▶ [Aim of the task] Provide a character-exact reproduction of the lines from the line with "[Twitter] (435, 2455)" to the end of the entries.

--------------------------------------------------

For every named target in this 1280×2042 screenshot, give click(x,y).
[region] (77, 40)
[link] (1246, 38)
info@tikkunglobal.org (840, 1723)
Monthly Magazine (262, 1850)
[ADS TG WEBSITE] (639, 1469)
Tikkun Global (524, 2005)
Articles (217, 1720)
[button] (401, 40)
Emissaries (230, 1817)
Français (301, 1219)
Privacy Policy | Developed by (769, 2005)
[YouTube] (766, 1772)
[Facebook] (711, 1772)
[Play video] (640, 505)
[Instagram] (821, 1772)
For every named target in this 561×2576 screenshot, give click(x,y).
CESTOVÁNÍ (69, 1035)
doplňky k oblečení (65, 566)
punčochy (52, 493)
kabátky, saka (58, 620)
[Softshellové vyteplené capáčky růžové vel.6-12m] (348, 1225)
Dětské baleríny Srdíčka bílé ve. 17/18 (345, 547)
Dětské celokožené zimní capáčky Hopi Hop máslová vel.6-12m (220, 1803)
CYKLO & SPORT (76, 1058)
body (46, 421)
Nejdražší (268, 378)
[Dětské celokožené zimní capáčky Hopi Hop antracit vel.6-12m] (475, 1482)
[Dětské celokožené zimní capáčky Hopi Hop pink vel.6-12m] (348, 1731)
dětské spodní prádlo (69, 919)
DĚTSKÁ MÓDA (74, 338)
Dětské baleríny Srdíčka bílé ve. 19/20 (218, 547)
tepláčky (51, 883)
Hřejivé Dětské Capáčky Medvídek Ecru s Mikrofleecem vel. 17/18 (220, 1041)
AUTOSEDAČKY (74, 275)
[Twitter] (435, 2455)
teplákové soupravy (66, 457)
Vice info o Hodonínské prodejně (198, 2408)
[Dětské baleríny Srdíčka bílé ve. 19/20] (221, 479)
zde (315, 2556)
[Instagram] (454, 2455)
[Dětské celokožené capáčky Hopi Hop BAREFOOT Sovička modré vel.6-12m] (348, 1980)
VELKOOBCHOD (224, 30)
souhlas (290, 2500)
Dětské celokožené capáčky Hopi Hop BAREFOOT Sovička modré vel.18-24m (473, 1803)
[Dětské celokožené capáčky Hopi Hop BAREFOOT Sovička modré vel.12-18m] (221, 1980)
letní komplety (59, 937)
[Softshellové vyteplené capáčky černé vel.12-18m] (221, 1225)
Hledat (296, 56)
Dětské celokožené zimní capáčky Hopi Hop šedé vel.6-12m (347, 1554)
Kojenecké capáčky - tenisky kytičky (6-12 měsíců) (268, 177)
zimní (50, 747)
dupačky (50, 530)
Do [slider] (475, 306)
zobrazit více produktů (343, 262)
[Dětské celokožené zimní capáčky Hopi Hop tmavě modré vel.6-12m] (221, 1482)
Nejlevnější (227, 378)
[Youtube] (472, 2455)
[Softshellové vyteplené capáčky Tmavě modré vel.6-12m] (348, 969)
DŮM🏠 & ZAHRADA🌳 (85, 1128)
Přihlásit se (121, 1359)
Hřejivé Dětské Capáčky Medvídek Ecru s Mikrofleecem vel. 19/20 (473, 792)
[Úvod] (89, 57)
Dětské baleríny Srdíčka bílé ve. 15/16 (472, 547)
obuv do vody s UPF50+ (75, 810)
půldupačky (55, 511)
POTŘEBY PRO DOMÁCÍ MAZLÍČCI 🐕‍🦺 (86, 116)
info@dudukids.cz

--------------------------------------------------

▶ [Answer space]
[Twitter] (435, 2455)
teplákové soupravy (66, 457)
Vice info o Hodonínské prodejně (198, 2408)
[Dětské baleríny Srdíčka bílé ve. 19/20] (221, 479)
zde (315, 2556)
[Instagram] (454, 2455)
[Dětské celokožené capáčky Hopi Hop BAREFOOT Sovička modré vel.6-12m] (348, 1980)
VELKOOBCHOD (224, 30)
souhlas (290, 2500)
Dětské celokožené capáčky Hopi Hop BAREFOOT Sovička modré vel.18-24m (473, 1803)
[Dětské celokožené capáčky Hopi Hop BAREFOOT Sovička modré vel.12-18m] (221, 1980)
letní komplety (59, 937)
[Softshellové vyteplené capáčky černé vel.12-18m] (221, 1225)
Hledat (296, 56)
Dětské celokožené zimní capáčky Hopi Hop šedé vel.6-12m (347, 1554)
Kojenecké capáčky - tenisky kytičky (6-12 měsíců) (268, 177)
zimní (50, 747)
dupačky (50, 530)
Do [slider] (475, 306)
zobrazit více produktů (343, 262)
[Dětské celokožené zimní capáčky Hopi Hop tmavě modré vel.6-12m] (221, 1482)
Nejlevnější (227, 378)
[Youtube] (472, 2455)
[Softshellové vyteplené capáčky Tmavě modré vel.6-12m] (348, 969)
DŮM🏠 & ZAHRADA🌳 (85, 1128)
Přihlásit se (121, 1359)
Hřejivé Dětské Capáčky Medvídek Ecru s Mikrofleecem vel. 19/20 (473, 792)
[Úvod] (89, 57)
Dětské baleríny Srdíčka bílé ve. 15/16 (472, 547)
obuv do vody s UPF50+ (75, 810)
půldupačky (55, 511)
POTŘEBY PRO DOMÁCÍ MAZLÍČCI 🐕‍🦺 (86, 116)
info@dudukids.cz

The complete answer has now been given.